Airbus makes a range of aircraft

Aircraft manufacturer, Airbus, is to recruit around 6,000 staff, it has revealed.

The European manufacturing giant employs around 4,500 staff at its wing-making plant at Broughton, near Chester.

It said the new roles will be spread across the group and has given no specific details on which sites will see their headcount increase.

The recruitment drive is in response to strong signs of recovery post-COVID in the aerospace industry, and linked to the group’s plans to prepare the future of aviation and implement its roadmap for decarbonisation.

Thierry Baril, chief human resources and workplace officer, said: “Airbus has demonstrated resilience throughout the COVID crisis, and has laid the foundations for a bold future for sustainable aviation.

“This can only be achieved by acquiring the right talents in the various domains of expertise that will help us grow our activities as we come out of the crisis, while preparing the long term transformation of the company.”

He added: “Following this initial wave of recruitment, which will take place worldwide and across all our businesses, the number of external hires will be reassessed before mid-year 2022 and we will adjust our needs accordingly.

“Not only will we look at acquiring the new skills that Airbus needs in the post-COVID world, but we will also do our utmost to reinforce diversity across the company, fostering a safe and inclusive culture reinforcing Team Airbus to be ready to pioneer sustainable aerospace.”

About a quarter of the planned recruitments should focus on acquiring the new skills to support the company’s long term projects and ambition, notably in the fields of decarbonisation, digital transformation and cyber technology.

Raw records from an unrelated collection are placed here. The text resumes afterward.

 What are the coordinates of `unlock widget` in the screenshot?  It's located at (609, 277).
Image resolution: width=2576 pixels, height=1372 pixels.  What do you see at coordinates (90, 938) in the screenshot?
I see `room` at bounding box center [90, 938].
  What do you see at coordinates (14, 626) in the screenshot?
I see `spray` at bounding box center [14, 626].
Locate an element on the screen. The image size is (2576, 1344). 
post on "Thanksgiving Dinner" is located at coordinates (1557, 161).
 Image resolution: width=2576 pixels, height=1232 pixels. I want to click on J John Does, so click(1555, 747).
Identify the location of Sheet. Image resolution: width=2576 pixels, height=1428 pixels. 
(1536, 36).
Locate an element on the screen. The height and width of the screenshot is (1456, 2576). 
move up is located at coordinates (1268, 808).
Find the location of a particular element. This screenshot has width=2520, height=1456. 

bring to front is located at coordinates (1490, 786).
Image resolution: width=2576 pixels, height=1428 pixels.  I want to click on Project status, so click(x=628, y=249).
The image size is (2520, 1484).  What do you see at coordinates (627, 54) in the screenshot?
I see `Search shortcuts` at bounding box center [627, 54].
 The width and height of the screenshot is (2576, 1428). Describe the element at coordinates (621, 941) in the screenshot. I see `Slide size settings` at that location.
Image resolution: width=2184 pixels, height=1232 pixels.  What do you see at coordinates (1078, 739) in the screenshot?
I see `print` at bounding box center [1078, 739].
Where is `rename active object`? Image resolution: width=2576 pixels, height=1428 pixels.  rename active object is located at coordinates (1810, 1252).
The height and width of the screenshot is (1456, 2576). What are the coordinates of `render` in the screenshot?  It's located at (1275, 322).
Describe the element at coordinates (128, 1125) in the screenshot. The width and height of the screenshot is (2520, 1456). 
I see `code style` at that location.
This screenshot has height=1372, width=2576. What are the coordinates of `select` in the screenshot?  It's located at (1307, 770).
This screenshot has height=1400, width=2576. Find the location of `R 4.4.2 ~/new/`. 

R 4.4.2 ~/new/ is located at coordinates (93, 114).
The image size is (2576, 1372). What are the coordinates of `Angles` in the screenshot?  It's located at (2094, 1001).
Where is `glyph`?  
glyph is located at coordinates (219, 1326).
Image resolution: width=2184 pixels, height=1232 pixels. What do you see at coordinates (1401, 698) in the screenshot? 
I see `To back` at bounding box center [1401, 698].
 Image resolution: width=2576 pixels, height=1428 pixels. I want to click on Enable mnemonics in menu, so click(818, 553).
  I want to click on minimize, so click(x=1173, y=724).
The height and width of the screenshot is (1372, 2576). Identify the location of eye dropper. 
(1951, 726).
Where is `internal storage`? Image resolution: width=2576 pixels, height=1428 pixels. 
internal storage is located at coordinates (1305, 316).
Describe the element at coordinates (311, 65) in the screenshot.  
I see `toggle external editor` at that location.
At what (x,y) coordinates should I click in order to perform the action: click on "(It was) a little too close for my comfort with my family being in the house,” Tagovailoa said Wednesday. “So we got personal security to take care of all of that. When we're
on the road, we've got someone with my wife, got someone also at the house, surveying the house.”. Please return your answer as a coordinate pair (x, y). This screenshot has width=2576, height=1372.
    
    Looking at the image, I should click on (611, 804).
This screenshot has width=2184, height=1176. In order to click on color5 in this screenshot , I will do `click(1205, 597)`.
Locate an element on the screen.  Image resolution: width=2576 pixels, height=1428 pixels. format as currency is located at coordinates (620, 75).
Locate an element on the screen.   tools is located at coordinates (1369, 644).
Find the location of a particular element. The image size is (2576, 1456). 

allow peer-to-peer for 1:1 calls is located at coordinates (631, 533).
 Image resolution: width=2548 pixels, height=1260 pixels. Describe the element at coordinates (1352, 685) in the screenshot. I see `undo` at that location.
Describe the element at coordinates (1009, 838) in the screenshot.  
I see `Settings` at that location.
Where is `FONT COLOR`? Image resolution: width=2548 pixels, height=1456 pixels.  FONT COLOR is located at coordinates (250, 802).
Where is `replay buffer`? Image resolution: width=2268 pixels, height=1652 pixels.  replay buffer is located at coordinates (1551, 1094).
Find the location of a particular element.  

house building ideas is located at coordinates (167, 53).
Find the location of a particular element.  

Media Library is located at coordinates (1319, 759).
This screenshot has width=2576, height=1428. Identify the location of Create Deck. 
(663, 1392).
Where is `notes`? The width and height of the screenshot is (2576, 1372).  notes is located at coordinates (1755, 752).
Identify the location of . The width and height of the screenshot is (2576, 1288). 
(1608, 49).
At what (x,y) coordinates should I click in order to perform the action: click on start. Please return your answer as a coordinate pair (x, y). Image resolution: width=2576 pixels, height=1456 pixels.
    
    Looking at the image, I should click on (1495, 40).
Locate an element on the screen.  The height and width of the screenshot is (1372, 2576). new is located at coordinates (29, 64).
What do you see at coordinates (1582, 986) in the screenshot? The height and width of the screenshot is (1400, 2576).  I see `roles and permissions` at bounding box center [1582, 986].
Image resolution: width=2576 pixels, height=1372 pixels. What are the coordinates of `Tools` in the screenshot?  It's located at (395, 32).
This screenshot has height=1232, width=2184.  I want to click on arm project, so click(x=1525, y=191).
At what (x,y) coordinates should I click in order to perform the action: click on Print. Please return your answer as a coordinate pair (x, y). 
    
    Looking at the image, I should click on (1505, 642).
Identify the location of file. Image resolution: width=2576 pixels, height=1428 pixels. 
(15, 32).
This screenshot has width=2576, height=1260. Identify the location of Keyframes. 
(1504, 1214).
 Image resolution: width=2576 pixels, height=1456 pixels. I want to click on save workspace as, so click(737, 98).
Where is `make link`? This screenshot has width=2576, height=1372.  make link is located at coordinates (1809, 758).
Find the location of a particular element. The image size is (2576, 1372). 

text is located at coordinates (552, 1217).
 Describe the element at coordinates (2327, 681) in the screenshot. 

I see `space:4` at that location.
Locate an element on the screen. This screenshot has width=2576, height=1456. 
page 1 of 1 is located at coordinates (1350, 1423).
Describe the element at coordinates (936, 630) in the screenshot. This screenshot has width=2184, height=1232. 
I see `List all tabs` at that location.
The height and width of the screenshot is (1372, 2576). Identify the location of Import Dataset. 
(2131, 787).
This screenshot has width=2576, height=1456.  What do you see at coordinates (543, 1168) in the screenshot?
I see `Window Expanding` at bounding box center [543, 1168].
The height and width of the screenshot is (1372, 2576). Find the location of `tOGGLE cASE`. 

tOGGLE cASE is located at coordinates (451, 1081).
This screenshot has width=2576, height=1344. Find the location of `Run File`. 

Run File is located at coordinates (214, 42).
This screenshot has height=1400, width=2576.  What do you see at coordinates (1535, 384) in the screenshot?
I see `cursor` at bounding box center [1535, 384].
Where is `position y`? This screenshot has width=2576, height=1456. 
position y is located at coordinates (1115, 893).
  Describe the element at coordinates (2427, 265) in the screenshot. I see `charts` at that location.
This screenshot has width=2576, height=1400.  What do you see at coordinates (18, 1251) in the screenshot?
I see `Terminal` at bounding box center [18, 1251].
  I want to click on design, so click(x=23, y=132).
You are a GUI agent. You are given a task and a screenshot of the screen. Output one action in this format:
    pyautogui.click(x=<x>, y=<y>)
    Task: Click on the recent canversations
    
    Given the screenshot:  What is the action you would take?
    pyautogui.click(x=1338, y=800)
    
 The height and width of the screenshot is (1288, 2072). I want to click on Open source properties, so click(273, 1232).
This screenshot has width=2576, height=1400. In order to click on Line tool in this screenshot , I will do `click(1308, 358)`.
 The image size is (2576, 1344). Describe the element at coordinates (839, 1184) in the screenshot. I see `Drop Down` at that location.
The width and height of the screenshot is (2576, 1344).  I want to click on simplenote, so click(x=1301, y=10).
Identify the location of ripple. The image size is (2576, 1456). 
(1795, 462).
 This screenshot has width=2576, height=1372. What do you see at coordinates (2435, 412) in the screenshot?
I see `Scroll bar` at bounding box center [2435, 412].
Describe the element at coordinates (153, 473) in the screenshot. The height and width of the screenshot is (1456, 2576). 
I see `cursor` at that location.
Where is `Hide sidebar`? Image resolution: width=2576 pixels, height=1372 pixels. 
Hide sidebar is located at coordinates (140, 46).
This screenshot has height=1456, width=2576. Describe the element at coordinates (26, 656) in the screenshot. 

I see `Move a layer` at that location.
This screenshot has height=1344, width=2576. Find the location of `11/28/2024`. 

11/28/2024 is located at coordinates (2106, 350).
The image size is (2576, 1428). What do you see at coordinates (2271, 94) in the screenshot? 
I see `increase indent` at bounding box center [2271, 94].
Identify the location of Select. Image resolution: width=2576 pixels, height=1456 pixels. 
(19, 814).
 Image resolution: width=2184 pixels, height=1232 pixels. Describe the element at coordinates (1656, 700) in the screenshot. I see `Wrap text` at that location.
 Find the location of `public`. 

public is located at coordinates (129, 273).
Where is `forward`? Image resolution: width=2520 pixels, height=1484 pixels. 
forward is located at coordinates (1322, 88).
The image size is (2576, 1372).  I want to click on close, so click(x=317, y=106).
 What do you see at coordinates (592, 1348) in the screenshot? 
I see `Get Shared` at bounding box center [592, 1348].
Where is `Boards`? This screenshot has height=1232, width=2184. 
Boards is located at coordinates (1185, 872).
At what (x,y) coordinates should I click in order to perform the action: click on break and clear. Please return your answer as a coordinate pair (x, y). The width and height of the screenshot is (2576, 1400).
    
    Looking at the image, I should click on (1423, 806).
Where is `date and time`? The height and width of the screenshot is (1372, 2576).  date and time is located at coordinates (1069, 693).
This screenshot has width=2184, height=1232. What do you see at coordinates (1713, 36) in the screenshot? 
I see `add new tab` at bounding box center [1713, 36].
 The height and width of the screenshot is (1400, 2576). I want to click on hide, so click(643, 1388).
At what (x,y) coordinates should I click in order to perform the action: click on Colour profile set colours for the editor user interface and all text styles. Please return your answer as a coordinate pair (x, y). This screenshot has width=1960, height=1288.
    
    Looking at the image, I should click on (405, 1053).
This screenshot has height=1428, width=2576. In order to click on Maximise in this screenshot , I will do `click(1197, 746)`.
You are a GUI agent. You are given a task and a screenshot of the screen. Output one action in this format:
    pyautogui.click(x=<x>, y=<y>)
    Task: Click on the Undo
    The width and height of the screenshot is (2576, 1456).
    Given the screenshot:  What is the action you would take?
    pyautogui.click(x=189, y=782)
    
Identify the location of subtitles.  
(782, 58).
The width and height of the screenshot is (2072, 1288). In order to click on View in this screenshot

A third of the total recruitment will be allocated to young graduates.

Broughton lost around 1,500 staff during the COVID lockdowns due to the world’s aviation industry going into limbo as fleets were grounded following the closure of borders to contain the spread of the pandemic.

Production at the plant near Chester was cut back as orders dried up.

However, the group is now experiencing growth in its order book as worldwide flights begin to resume, and many carriers look to replace older aircraft with fuel-efficient and eco-friendly planes.

Earlier this week the group revealed that it delivered 611 commercial aircraft to 88 customers in 2021, which it said demonstrated resilience and recovery with progress on ramp-up plans.

Airbus chief executive, Guillaume Faury, said: “While uncertainties remain, we are on track to lift production through 2022 to meet our customers’ requirements. At the same time we are preparing the future of aviation, transforming our industrial capabilities and implementing the roadmap for decarbonisation.”

Airbus makes aircraft for the commercial and military markets, as well as helicopters and satellites.